Quoting Nokia’s recently-filed amicus brief in Apple v. Motorola, Interdigital cautions that, in the absence of injunctive relief for patent infringement, “‘[e]ach manufacturer could simply infringe until litigation was brought, allowing the court to set the royalty rate for them several years after the commencement of the litigation, and in some cases potentially escape responsibility by making enforcement prohibitively difficult… .’” This could “‘threaten the standardization process as a whole, as patent holders would be forced to consider the likely difficulties in obtaining fair compensation for the use of their patents before making FRAND commitments concerning them.’”
Constructive Refusal To License/Reverse Hold-Up. Interdigital comments that “[t]he actions of prospective licensees in seeking individual licenses only for patents on which lawsuits have been filed … can be an obstructionist tactic designed to accomplish reverse hold-up, in which the licensor’s R&D investments are held hostage with no path to a return on their investments.”

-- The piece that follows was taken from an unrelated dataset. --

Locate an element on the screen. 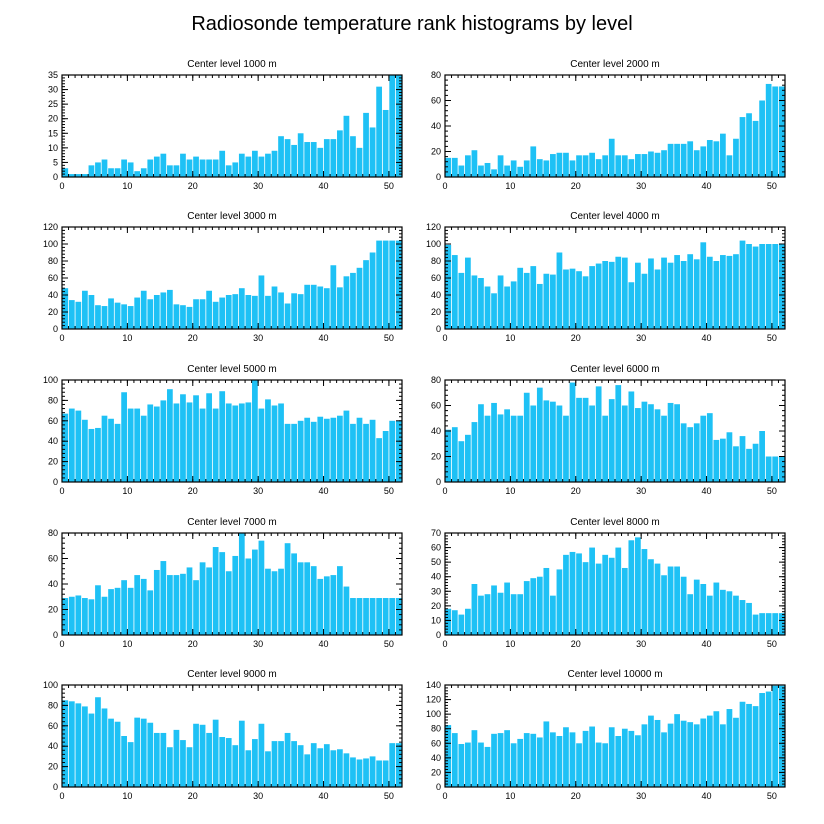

Interdigital asserts that constructive refusal to license and reverse hold-up “are real and significant concerns for industry participants that license their innovative patented technologies that are the result of their sizeable investments in research and development.” For example, “[o]ne common tactic is the simple strategy of delay, where the prospective licensee engages in correspondence and meetings with the patent holder over an extended period of time, without actually intending to move the license discussions forward.”
Another example of constructive refusal to license occurs when prospective licensees “demand to know the terms of confidential licenses between the patent holder and other licensees as a condition of negotiating – even where the other licensees may be competitors of the prospective licensee.” Interdigtal asserts that “[n]othing about SSO RAND policies obliges a patent holder to ignore, violate, or dispense with ordinary confidentiality provisions that businesses typically employ.”
Interdigital concludes by arguing that “[w]hen reverse hold-up tactics force a patent holder to settle for licenses providing substantially less than fair and adequate compensation, this reduces incentives for innovators to develop and contribute technology for standards” which, in turn, deprives consumers and the public “of technological advances that would otherwise have been developed and commercialized.”
What’s Next? We await posting of the public version of the parties’ comments. And reply comments are due on or before Tuesday, November 12, 2013.